5 Financial Planning Considerations

While you know where you are going, there are some common pitfalls that you want to avoid. These are five important areas to remember when you are planning your finances. And with them some Dos and Don’ts of Financial planning.

1. Financial Reality

It doesn’t help to go through the process of planning your finances if upfront you’re not brutally honest with yourself. You set yourself up to fail if you start off by padding your budget or under-representing what you actually earn. Someone might say to you that it works well for them to round things up or down. Avoid doing this. It may be a little bit here and there, but it adds up and can change your bottom line a lot.

2. Emergency Fund

Not having one, or not having a big enough buffer, is a mistake. Especially if you are able to put aside money for that inevitable rainy day. You may only be able to put aside a little bit every month. Remember, little bits add up overtime. And when you need it, any amount is going to help you. Additionally, it’s a good habit to start off as early on as you can. As your income grows, you’ll be less tempted to wait-until-next-month to start your emergency fund. And more likely to increase how much you put aside as you earn more.

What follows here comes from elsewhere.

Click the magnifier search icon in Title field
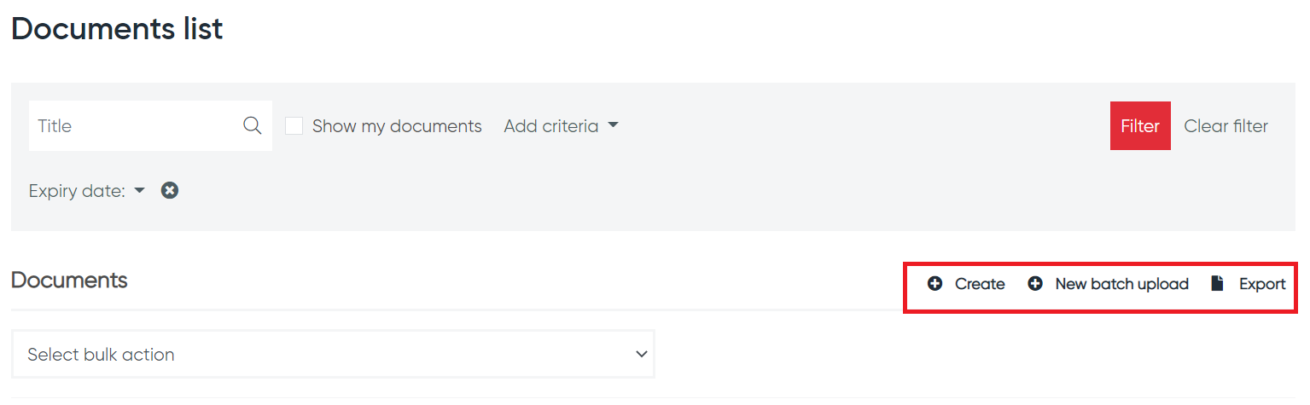The image size is (1310, 405). [252, 126]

3. Goals: Saving and Investing

Regardless of how much you earn, already have saved or invested, you need to set yourself money goals. People who don’t plan what they want and need to do with their money, fail in their money management. Money is, for most, a limited resource. Therefore, you need to plan by making a list of what you need and want. Then, plan your savings so that you can work towards getting them. Planning to invest for the future is also a good idea. How much will you need to retire and when do you aim to retire by? What size nest egg do you want to ideally have?

4. Loans and Borrowing

Not factoring in how much the cost of having a loan or borrowing money is, is a mistake. It’s almost a sure way to create a situation where debt becomes out of control. Ahead of taking out a loan, look at the different types of loans. You may find that a traditional personal loan or a business loan from a bank isn’t the best answer to your financial needs. Gold backed cash loans use Gold & Gold Jewellery as collateral. This often results in a better interest rate and less overall risk should you not be able to pay an instalment. Another alternative is to sell your Gold & Gold Jewellery. It can give you immediate access to money without the need to budget for instalment payments.

5. Monitor and Review

You need to keep an eye on things. Not doing this puts you at risk of bad credit ratings or being blacklisted. Essentially, if you don’t know what’s going on, you can’t make a change when you need to. Ideally you should review your budget on a monthly basis. Your overall financial plan should be visited annually. It’s helpful to time it when you have a salary adjustment. At regular intervals you also need to monitor your investments and money market type accounts. This will ensure that your money is indeed growing. If not, you’ll know that you need to change your investment strategy and where your money is.